Having so much wealth concentrated in the hands of the country’s oldest citizens isn’t exactly a recipe for a strong economy, particularly one so dependent on consumer spending. JPMorgan Chase (JPM) found that household spending peaks at age 45 and then falls in every category except health care, dropping 43 percent by age 75. Old people might be rich, but their big-spending years are behind them. The people who should be driving the economy, 45- to 54-year-olds, are a lot poorer than they used to be. Since 2007 the median household net worth of 45- to 54-year-olds has been cut in half, from $207,600 to $105,300.

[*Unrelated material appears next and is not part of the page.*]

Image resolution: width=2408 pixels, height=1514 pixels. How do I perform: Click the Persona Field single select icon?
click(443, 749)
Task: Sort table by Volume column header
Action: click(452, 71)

Over the next two decades some of those people will inherit the wealth being held by the Silent Generation. Those legacies will help, but they’re probably not going to make a big difference to the broader economy. A lot of that wealth could remain “trapped in this old-age part of life,” Emmons says, where a group of 95-year-olds end up leaving money to their 70-year-old kids. The effects will also likely be contained to a narrow band of what is already a wealthy, and white, slice of the population. Of those who do inherit, Emmons says, “only a small number will receive what you might think of as a life-changing amount.”